_Provided information_.
▼

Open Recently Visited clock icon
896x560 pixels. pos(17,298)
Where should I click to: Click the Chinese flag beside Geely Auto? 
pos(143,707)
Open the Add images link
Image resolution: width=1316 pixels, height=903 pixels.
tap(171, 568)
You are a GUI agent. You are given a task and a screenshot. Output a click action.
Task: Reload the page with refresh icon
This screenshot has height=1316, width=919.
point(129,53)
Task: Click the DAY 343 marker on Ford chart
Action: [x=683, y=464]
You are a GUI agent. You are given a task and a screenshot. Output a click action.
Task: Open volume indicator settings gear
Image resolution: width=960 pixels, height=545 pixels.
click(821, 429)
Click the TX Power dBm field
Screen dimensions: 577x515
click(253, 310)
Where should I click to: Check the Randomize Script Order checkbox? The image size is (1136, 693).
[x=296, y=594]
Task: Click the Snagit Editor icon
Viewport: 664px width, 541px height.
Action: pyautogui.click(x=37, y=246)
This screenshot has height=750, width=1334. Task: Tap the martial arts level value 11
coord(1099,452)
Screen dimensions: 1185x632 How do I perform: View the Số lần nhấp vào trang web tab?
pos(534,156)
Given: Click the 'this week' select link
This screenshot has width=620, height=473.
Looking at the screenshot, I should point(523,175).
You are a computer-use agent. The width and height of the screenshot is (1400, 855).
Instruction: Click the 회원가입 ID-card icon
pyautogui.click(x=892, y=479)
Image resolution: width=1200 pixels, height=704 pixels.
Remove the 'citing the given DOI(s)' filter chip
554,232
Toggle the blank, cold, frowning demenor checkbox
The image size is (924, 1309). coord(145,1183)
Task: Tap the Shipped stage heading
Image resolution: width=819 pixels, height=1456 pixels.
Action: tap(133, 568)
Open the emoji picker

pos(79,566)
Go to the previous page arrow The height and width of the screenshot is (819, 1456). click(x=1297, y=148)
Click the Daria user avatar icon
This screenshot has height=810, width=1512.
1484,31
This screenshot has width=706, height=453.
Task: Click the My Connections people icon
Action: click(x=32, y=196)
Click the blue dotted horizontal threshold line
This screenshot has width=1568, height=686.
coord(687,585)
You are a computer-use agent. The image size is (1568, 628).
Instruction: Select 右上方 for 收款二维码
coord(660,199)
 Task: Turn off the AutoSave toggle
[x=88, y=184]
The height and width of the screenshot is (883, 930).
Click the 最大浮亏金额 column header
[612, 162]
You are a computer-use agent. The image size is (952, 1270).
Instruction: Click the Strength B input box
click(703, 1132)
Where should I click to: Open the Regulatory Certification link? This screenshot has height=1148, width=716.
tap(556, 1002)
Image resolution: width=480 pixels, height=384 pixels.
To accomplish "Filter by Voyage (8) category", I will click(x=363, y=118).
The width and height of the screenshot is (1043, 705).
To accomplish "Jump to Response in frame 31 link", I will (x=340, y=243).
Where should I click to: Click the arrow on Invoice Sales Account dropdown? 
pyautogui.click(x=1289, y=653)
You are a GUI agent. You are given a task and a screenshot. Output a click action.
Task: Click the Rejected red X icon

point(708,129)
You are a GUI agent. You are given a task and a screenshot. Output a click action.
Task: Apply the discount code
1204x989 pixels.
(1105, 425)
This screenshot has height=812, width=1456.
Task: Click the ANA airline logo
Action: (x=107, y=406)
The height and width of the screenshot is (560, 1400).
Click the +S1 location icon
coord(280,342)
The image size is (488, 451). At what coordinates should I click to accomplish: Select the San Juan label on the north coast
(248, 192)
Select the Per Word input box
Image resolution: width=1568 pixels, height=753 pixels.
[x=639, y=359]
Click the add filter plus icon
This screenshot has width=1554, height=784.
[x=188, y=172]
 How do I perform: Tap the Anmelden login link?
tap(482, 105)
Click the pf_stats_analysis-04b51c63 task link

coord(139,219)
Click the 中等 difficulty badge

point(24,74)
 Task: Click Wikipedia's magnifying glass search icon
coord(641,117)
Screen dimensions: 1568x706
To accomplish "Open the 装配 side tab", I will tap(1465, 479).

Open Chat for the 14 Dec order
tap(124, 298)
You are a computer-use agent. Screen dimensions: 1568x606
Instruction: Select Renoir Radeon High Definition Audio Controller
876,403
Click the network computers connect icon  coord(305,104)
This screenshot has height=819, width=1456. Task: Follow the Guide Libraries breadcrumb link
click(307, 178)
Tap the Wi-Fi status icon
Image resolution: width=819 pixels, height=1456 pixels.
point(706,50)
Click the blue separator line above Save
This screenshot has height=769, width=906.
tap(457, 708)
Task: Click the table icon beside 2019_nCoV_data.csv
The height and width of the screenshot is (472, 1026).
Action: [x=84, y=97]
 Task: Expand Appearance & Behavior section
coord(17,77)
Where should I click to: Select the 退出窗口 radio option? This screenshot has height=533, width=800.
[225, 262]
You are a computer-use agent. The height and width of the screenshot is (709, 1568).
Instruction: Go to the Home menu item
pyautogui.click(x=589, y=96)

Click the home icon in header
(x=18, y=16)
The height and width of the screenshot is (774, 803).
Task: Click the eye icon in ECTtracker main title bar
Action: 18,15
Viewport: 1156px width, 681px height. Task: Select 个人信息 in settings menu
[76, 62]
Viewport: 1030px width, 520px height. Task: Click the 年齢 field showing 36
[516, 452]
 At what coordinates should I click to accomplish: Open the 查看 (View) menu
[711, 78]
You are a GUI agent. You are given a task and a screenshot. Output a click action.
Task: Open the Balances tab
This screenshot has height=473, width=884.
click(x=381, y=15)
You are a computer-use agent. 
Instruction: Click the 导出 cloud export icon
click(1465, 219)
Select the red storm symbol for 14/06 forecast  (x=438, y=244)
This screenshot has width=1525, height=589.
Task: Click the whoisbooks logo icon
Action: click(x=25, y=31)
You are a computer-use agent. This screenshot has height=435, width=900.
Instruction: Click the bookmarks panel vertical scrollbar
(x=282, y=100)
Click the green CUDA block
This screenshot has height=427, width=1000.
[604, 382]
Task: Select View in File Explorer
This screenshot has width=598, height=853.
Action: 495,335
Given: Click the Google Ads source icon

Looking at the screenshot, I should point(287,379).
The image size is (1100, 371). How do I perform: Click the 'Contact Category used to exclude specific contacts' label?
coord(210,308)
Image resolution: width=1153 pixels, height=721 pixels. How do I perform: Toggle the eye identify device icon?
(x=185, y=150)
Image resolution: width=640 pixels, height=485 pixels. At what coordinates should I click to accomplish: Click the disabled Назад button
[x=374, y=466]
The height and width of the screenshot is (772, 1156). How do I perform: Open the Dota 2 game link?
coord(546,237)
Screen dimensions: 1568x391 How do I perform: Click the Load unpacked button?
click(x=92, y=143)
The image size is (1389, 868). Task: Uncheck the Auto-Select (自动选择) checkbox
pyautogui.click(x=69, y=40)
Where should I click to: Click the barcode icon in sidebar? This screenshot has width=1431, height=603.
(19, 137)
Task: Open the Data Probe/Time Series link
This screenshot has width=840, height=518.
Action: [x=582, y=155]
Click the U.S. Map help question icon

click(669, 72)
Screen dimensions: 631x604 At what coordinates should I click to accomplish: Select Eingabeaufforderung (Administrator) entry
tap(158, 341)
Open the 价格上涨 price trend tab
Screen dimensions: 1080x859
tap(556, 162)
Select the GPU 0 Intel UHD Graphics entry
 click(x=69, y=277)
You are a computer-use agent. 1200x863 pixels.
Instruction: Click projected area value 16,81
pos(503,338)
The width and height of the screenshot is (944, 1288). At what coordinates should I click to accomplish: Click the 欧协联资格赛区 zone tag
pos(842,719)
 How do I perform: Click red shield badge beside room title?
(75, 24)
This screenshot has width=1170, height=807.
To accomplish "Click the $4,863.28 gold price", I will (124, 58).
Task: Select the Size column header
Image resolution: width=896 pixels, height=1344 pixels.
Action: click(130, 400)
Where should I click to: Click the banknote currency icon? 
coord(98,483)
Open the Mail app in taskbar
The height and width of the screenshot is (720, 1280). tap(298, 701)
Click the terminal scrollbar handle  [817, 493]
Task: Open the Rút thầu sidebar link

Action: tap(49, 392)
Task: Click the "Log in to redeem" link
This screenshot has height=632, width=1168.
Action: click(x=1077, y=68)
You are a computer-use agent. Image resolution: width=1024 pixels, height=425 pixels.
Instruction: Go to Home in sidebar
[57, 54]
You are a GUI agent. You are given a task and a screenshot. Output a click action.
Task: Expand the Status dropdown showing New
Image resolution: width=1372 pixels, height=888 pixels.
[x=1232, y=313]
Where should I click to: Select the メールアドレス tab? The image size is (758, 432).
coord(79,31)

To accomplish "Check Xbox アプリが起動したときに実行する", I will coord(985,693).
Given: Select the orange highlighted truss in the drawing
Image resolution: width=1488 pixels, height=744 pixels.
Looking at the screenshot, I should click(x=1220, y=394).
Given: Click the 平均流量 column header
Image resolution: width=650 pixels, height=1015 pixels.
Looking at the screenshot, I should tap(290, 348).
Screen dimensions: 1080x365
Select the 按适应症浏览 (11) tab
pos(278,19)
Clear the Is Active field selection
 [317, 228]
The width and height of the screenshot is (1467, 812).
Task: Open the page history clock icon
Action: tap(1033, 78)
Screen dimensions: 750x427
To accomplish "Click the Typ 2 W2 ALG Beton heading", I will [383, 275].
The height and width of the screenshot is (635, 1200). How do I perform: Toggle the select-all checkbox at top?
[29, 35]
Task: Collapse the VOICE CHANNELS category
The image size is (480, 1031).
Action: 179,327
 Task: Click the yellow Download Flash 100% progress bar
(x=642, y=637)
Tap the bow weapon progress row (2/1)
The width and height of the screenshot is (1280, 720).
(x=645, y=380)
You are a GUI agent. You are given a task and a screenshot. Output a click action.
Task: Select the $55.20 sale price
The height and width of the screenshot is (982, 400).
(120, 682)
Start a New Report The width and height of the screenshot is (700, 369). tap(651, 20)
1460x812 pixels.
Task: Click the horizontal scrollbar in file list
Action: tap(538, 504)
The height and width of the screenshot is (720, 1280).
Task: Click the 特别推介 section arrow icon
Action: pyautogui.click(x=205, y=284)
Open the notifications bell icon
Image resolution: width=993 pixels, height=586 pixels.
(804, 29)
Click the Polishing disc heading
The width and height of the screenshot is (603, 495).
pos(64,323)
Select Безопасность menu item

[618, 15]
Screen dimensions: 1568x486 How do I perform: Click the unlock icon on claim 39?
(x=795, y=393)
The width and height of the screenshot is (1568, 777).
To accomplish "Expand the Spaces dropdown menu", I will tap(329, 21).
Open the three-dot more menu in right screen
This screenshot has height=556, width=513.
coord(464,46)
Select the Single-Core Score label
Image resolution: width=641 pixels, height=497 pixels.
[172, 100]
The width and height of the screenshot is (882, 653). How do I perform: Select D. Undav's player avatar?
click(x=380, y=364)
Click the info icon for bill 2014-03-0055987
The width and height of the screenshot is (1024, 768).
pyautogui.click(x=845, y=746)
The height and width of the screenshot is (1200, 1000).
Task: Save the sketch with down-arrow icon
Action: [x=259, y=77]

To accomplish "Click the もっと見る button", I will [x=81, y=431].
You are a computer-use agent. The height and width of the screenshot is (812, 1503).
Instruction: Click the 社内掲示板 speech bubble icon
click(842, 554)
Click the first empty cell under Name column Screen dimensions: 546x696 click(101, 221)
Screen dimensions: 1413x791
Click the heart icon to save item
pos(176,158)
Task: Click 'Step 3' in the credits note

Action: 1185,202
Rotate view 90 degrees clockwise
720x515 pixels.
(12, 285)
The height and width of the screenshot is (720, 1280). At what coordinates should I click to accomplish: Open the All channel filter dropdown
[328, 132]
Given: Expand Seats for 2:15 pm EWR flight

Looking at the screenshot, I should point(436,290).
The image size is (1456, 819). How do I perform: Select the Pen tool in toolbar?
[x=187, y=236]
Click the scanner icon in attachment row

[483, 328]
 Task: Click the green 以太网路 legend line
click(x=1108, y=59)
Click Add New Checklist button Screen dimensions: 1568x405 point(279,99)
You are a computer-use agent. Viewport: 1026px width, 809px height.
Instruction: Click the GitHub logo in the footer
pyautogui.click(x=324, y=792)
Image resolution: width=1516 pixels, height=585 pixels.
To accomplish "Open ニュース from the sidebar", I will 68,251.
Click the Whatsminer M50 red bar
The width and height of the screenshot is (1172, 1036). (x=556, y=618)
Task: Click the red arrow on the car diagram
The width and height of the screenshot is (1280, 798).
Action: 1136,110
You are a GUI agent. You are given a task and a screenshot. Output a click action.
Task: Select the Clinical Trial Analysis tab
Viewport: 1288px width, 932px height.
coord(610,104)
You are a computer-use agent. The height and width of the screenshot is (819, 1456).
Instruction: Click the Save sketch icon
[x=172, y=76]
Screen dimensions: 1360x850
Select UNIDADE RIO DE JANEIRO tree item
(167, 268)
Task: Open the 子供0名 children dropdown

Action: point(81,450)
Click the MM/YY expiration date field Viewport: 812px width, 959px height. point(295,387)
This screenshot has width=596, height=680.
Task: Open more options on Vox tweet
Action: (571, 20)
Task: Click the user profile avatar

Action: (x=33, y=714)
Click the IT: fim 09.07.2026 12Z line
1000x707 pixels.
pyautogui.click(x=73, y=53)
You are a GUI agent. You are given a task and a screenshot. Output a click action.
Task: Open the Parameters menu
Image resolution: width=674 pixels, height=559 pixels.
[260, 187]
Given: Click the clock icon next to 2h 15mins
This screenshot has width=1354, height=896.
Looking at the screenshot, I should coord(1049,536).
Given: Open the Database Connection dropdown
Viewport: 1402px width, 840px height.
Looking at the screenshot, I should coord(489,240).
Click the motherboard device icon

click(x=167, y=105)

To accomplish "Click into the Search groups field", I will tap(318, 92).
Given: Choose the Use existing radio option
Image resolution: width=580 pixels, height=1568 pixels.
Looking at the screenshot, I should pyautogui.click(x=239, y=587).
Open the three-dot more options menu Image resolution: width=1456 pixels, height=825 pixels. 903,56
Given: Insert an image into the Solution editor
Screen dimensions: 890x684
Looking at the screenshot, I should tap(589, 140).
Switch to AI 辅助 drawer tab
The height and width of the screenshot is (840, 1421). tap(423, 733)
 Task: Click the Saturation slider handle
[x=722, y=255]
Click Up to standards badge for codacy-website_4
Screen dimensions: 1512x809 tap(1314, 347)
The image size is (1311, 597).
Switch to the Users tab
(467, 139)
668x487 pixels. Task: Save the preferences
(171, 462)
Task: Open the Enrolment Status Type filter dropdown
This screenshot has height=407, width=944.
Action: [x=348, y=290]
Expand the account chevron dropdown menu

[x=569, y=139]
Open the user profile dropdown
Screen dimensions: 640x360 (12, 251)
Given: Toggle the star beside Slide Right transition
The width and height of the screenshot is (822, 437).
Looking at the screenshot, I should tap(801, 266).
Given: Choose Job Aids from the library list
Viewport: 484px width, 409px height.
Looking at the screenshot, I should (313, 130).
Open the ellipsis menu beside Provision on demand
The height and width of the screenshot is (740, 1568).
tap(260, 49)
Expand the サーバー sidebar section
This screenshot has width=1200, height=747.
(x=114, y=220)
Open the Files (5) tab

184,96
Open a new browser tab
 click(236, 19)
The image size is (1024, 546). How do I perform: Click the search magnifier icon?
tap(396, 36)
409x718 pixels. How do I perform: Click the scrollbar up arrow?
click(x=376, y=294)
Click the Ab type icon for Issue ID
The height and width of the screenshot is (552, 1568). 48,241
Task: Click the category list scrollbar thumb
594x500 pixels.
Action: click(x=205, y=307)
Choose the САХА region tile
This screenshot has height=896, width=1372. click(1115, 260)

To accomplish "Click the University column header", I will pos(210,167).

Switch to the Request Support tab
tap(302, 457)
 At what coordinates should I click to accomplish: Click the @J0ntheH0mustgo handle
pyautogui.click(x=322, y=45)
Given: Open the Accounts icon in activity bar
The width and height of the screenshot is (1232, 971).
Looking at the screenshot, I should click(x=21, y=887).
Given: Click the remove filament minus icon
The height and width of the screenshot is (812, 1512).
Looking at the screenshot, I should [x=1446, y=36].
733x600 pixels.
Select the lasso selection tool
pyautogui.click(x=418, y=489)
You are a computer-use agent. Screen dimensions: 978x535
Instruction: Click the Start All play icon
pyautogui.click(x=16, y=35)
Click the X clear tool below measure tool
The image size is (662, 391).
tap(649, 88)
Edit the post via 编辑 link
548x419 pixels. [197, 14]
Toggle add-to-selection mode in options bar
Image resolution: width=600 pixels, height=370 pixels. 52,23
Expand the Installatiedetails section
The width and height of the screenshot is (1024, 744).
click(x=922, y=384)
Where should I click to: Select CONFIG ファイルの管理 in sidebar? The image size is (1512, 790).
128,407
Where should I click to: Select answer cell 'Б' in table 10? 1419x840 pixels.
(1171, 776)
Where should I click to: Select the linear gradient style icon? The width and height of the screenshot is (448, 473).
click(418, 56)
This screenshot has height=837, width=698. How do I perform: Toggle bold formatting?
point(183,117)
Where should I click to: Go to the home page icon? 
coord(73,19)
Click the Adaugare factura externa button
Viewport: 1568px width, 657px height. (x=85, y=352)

▲

_What is required_. Tell how many lines in the data include the string "price". Reply with the number and no other text.

_Response area_. 3